はじめの一躍2/11

第00023号
2003年6月5日 更新

はじめの一躍
〜井の中の蛙、大海で学ぶ〜

三段跳び日本歴代3位タイ記録保持者

井原 福代

Episode 2 【期待と好奇心】

 私が陸上競技を始めたのは小学生の時である。これといって何のとりえもないおとなしい小学生だった。ただ、勉強ではどんなに頑張っても1番にはなれないのに、運動会のかけっこではそれほど頑張らずに1番になれたような気がする。走ることや跳ぶことにそれほど興味はなかったけれど、秋に行われる県レベルの陸上記録会には友達に誘われるままに毎年出場していた。何気なく出場していたその大会だったが、この大会が陸上競技を始めるきっかけとなった。勧誘の為に試合を見に来ていた明善高校(現在の英名高校)の監督である真部監督の目にとまったのである。
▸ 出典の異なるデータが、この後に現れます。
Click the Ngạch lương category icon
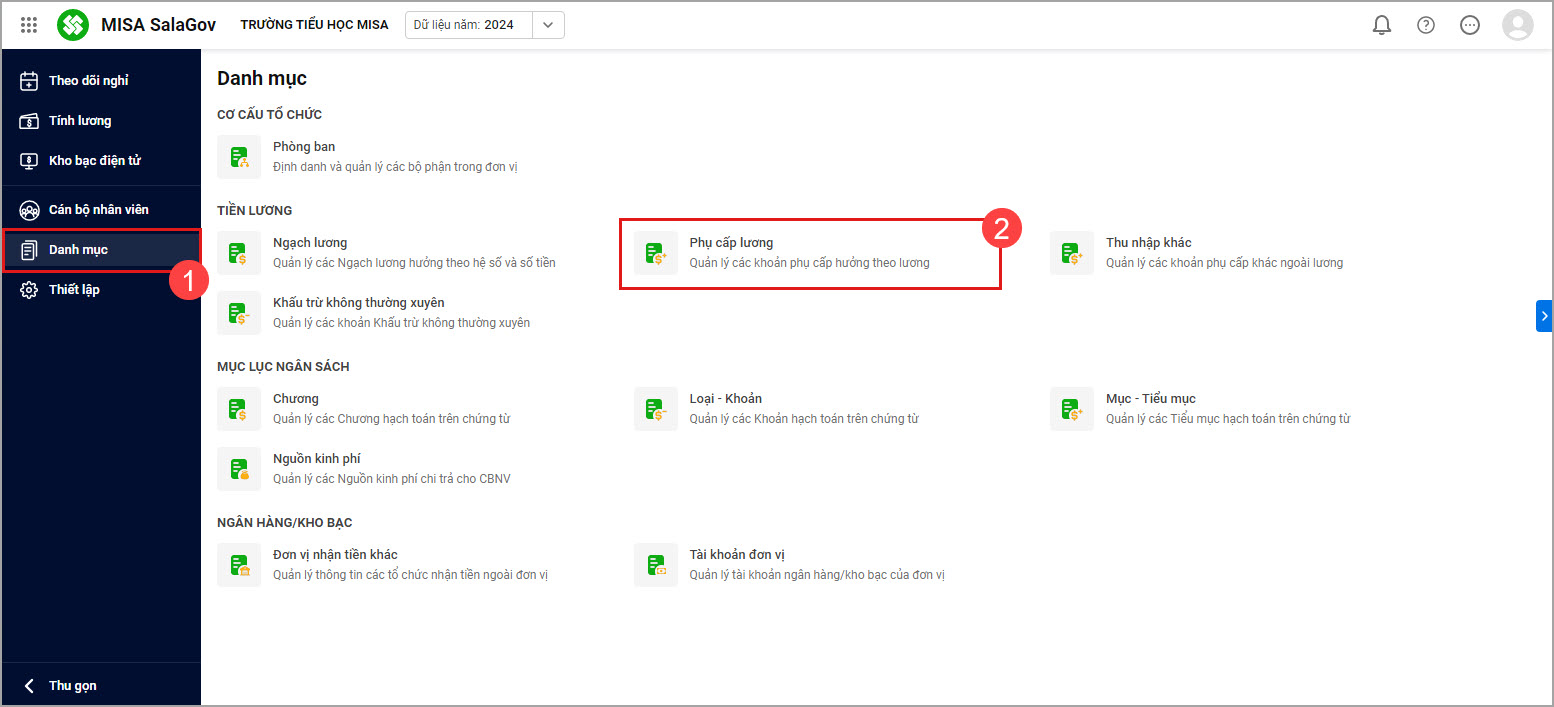Image resolution: width=1554 pixels, height=707 pixels. (x=239, y=253)
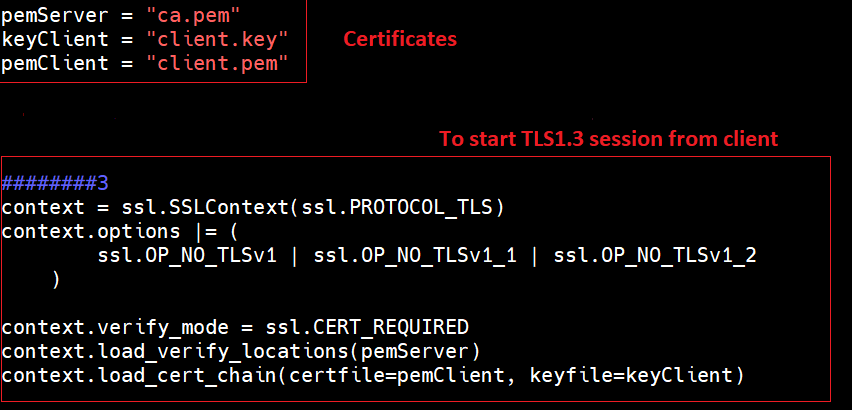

明善高校は全国的にも有名な陸上の名門校だった。『陸上競技で日本一になりたくないか?』と誘ってもらったが、日本一になんかなれる訳がないと思っていた。勧誘を受けた時は人ごとのようにしか思っていなかったが、その一方では今までとは違う生活が始まるであろうという期待と好奇心に少しずつ陸上競技を本格的に始めたいという気持ちも現れはじめていた。市外から1時間近くもかけて通う私立中学への入学を、家族をはじめ周囲は猛反対した。私は、好奇心と希望を胸に必死に周囲を説得した。私の説得に負けてしぶしぶ入学を認めてくれた家族だったが、陸上競技を始めてからは何をするにも陸上中心に精一杯協力してくれた。
無事明善中学に入学してからは、毎日、朝練習・授業・放課後の本練習の繰り返しだった。それから高校を卒業するまでの6年間は、チームメイトと切磋琢磨しながら本当に陸上一筋の生活を送った。とにかく全国大会に出場したい、強くなりたいという気持ちで毎日練習に励んだ。明善学園での6年間は、本当に順調で中学3年生からは全日本中学・インターハイ・全日本ジュニア等、全国タイトルを獲得する機会も何度かあった。
明善学園での6年間を終えた私は、中央大学に進んだ。中央大学陸上競技部は歴史の長い伝統のある部だ。噂には聞いていたが、部員全員での寮生活、上下関係の厳しさ等、今までとは比べものにならない程厳しい生活が待っていた。それでも、自分なりに大学生活を楽しんだ4年間だったと思う。大学時代は、OB・OGの助けが大きく月に何度か仕事の傍らでボランティア的な指導してもらっていた。周囲の方々のおかげで、私は大学3年生からは三段跳びでは大学生には負けなしという成績を残すことができた。しかし私の記録の伸びは決して華やかなものではなく、順調というより平凡だった。大学生には負けないものの、日本レベルでは万年2位という成績に嫌気がさしていた。三段とびの第一人者である現日本記録保持者との差は大きく、私が何らかの方法で自分の殻を破らない限り勝てる相手ではなかった。